Every entry is to be transcribed as it stands. Images stay out.
=== Begin Enclosure ===
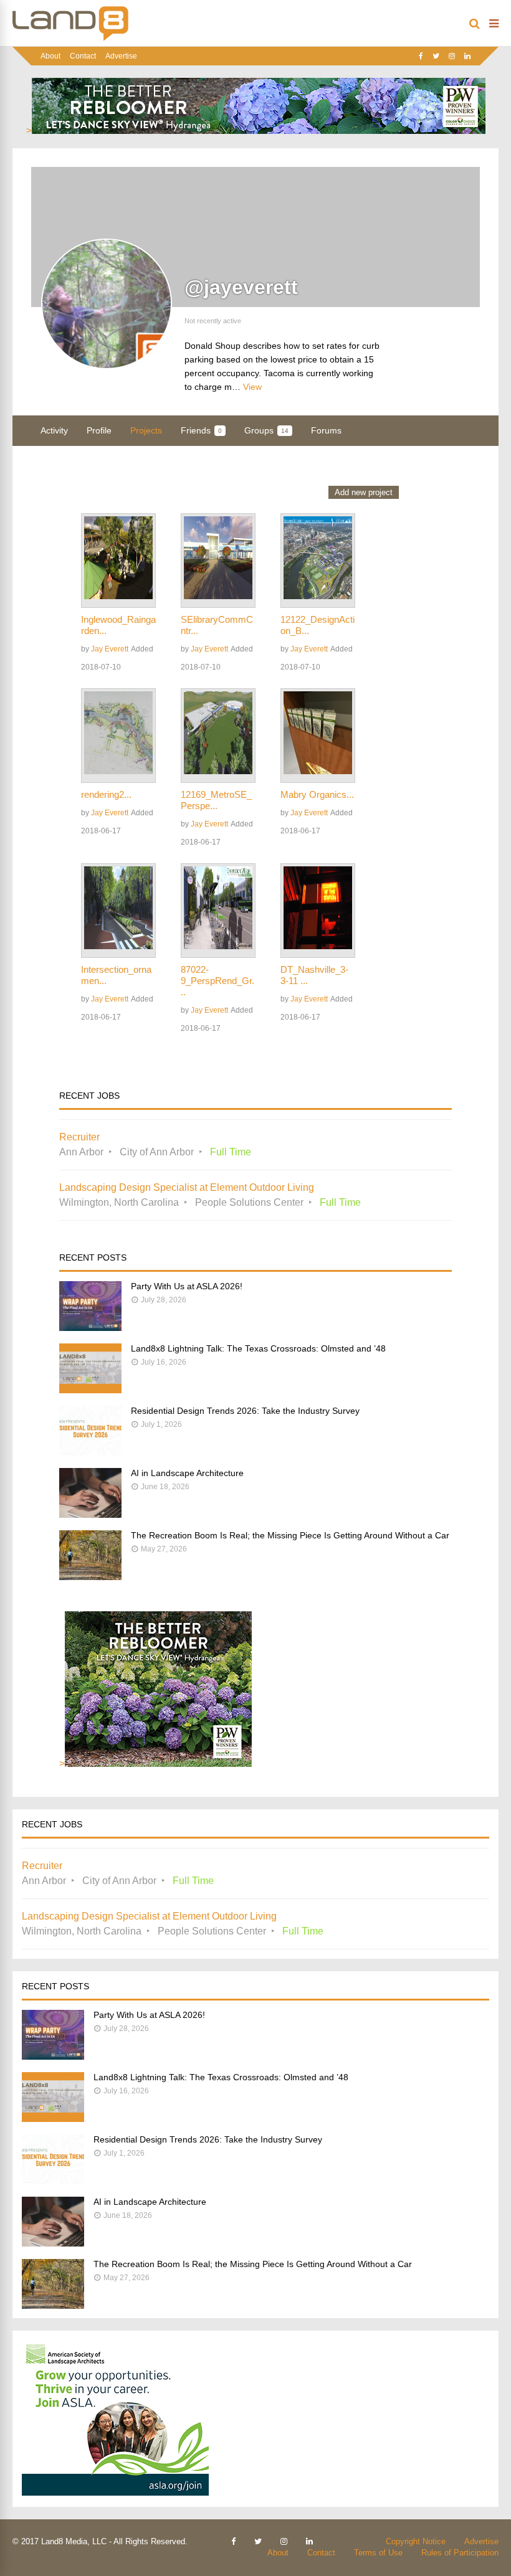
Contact (83, 56)
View (252, 387)
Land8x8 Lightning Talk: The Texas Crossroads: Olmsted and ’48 (258, 1348)
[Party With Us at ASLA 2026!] (90, 1327)
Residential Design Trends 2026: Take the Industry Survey (245, 1411)
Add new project (364, 492)
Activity (54, 430)
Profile (99, 430)
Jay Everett (109, 649)
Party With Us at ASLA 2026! (186, 1286)
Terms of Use (378, 2552)
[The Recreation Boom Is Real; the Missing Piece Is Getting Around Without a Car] (90, 1576)
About (50, 56)
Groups (266, 430)
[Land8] (70, 38)
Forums (326, 430)
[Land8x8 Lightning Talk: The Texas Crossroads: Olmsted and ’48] (90, 1390)
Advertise (121, 56)
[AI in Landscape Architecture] (90, 1514)
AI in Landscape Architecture (187, 1473)
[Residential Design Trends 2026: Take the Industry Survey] (90, 1452)
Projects (146, 430)
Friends (201, 430)
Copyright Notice (416, 2541)
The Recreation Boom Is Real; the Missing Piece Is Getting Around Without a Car (290, 1535)
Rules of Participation (460, 2552)
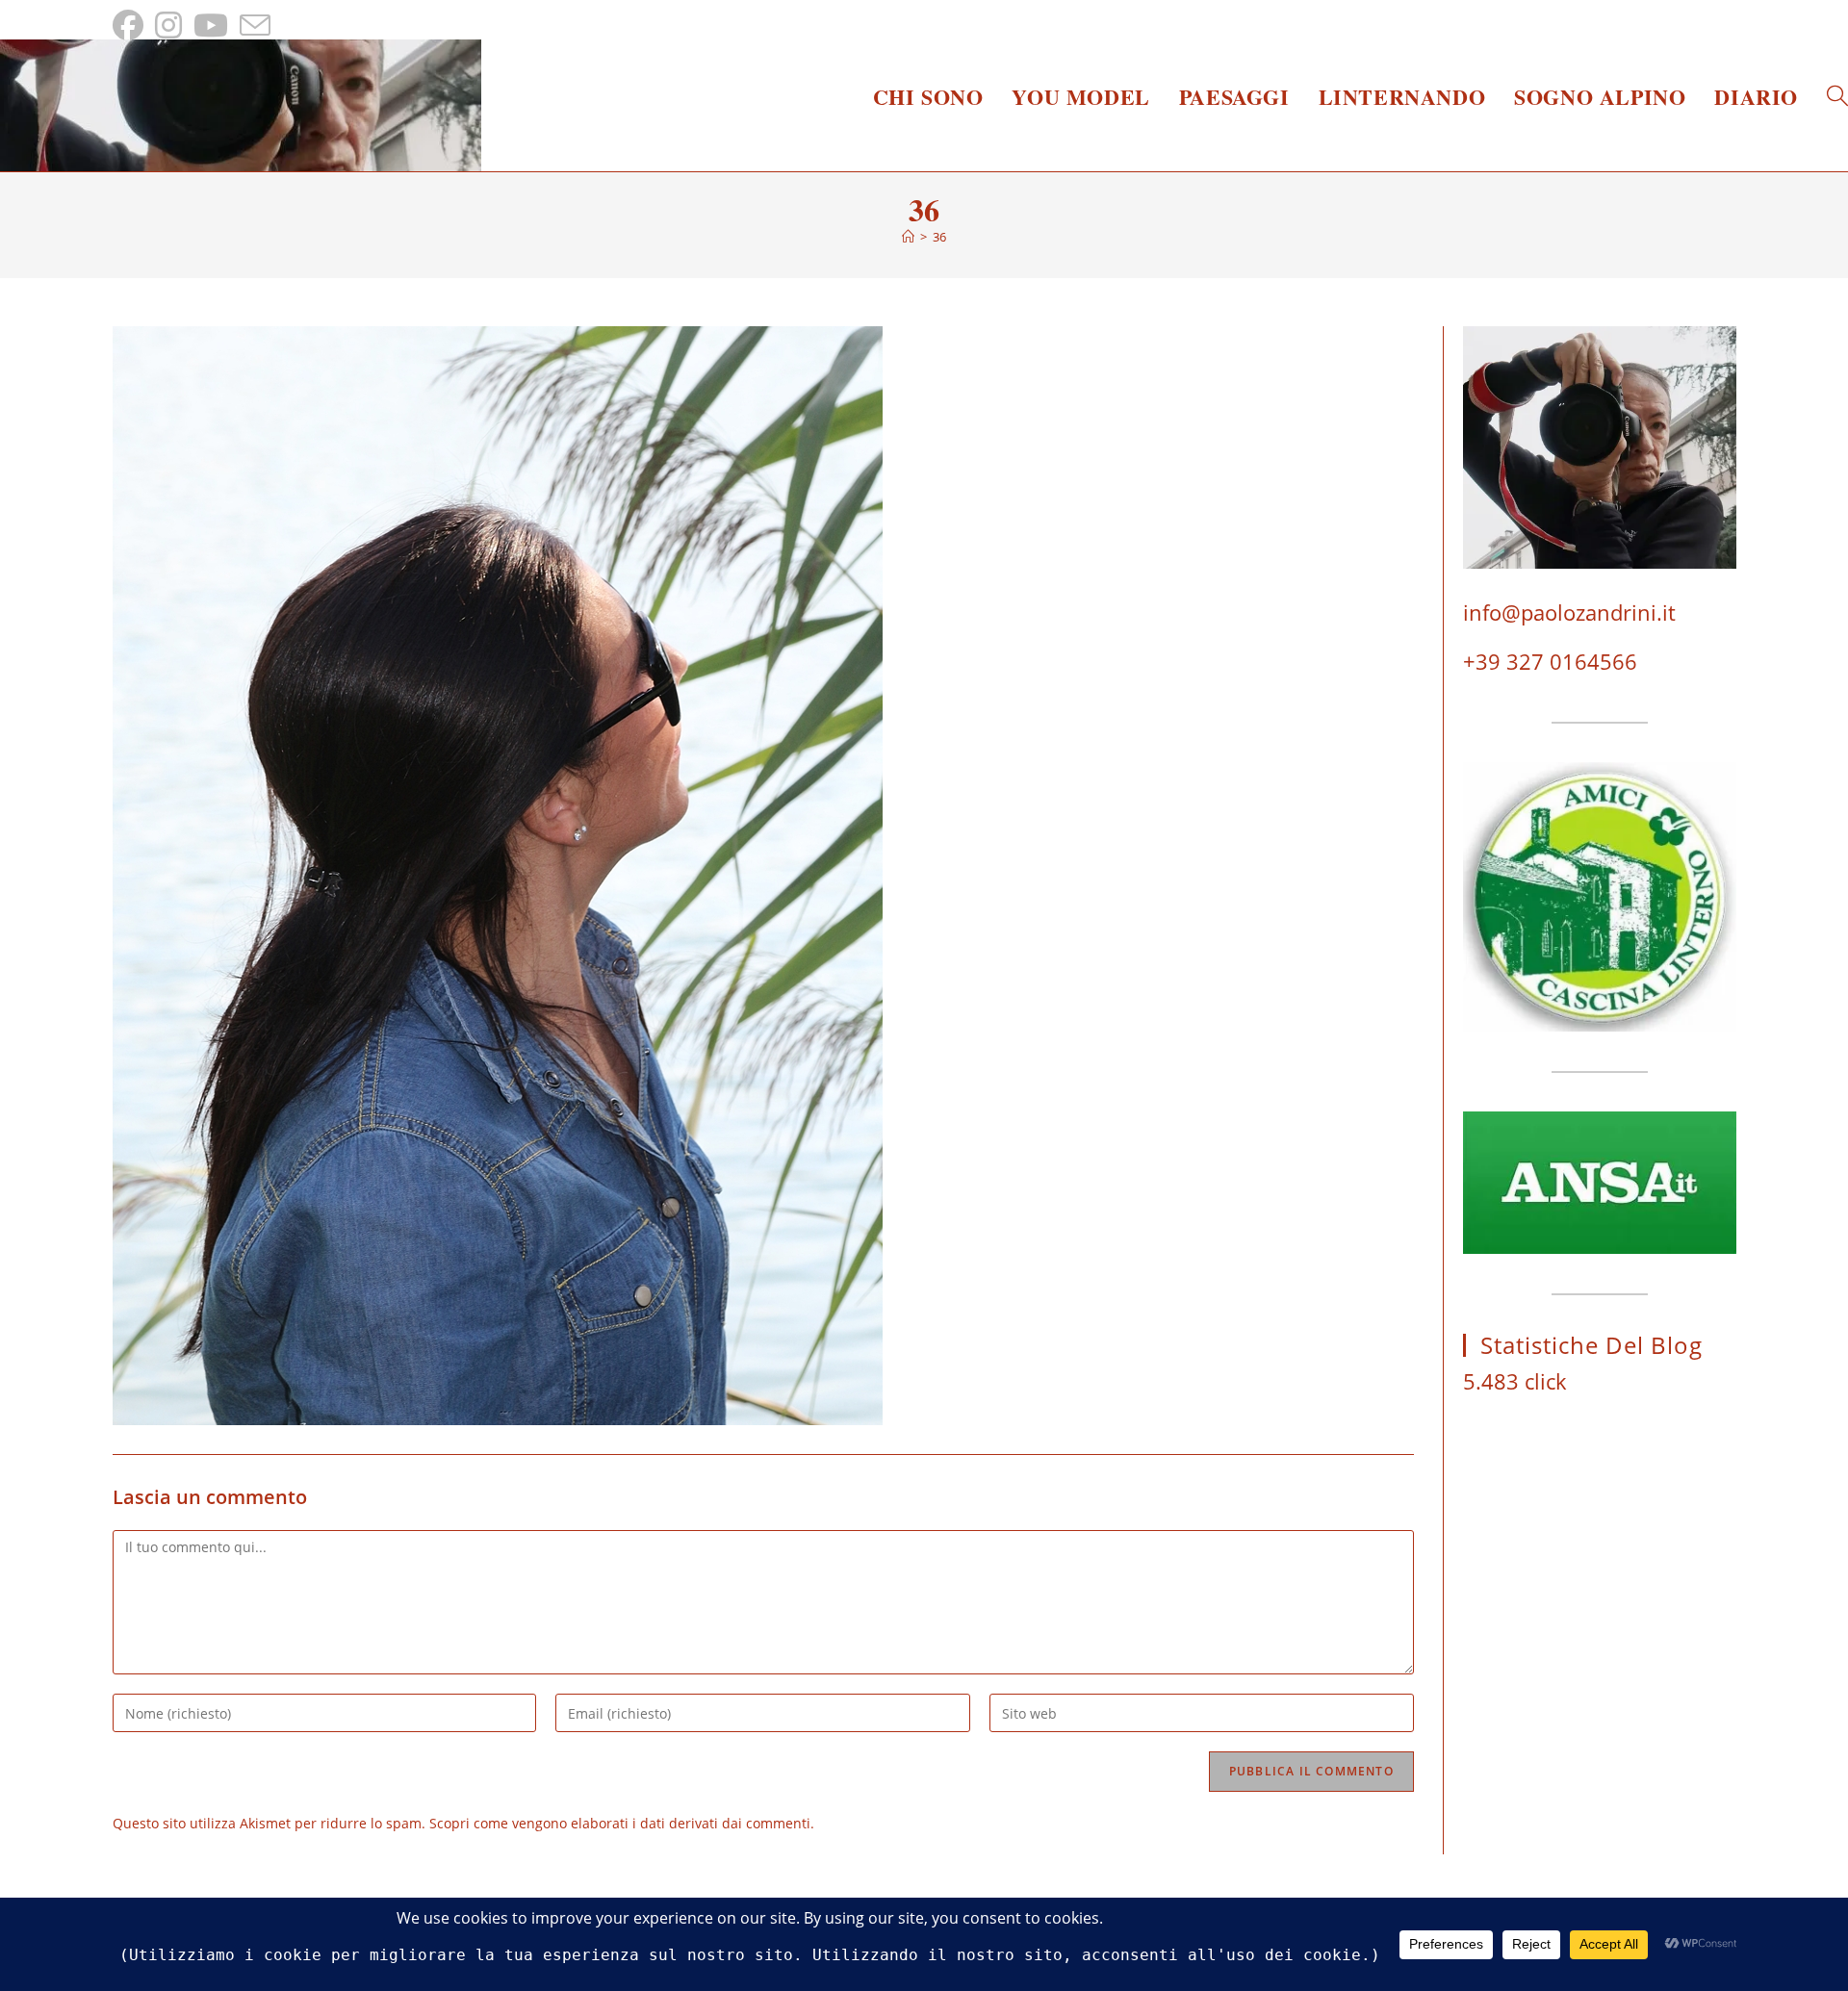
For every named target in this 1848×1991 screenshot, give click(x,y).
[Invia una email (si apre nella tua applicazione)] (255, 25)
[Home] (908, 236)
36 (939, 236)
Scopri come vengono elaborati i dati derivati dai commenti (619, 1823)
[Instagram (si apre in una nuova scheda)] (168, 25)
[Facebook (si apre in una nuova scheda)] (131, 25)
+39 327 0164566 (1550, 661)
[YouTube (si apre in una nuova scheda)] (211, 25)
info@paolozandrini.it (1569, 612)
=== End Enclosure ===
## [Answer box]
Contact (83, 56)
View (252, 387)
Land8x8 Lightning Talk: The Texas Crossroads: Olmsted and ’48 (258, 1348)
[Party With Us at ASLA 2026!] (90, 1327)
Residential Design Trends 2026: Take the Industry Survey (245, 1411)
Add new project (364, 492)
Activity (54, 430)
Profile (99, 430)
Jay Everett (109, 649)
Party With Us at ASLA 2026! (186, 1286)
Terms of Use (378, 2552)
[The Recreation Boom Is Real; the Missing Piece Is Getting Around Without a Car] (90, 1576)
About (50, 56)
Groups (266, 430)
[Land8] (70, 38)
Forums (326, 430)
[Land8x8 Lightning Talk: The Texas Crossroads: Olmsted and ’48] (90, 1390)
Advertise (121, 56)
[AI in Landscape Architecture] (90, 1514)
AI in Landscape Architecture (187, 1473)
[Residential Design Trends 2026: Take the Industry Survey] (90, 1452)
Projects (146, 430)
Friends (201, 430)
Copyright Notice (416, 2541)
The Recreation Boom Is Real; the Missing Piece Is Getting Around Without a Car (290, 1535)
Rules of Participation (460, 2552)
For every named target in this 1848×1991 screenshot, give click(x,y).
[Invia una email (si apre nella tua applicazione)] (255, 25)
[Home] (908, 236)
36 (939, 236)
Scopri come vengono elaborati i dati derivati dai commenti (619, 1823)
[Instagram (si apre in una nuova scheda)] (168, 25)
[Facebook (si apre in una nuova scheda)] (131, 25)
+39 327 0164566 (1550, 661)
[YouTube (si apre in una nuova scheda)] (211, 25)
info@paolozandrini.it (1569, 612)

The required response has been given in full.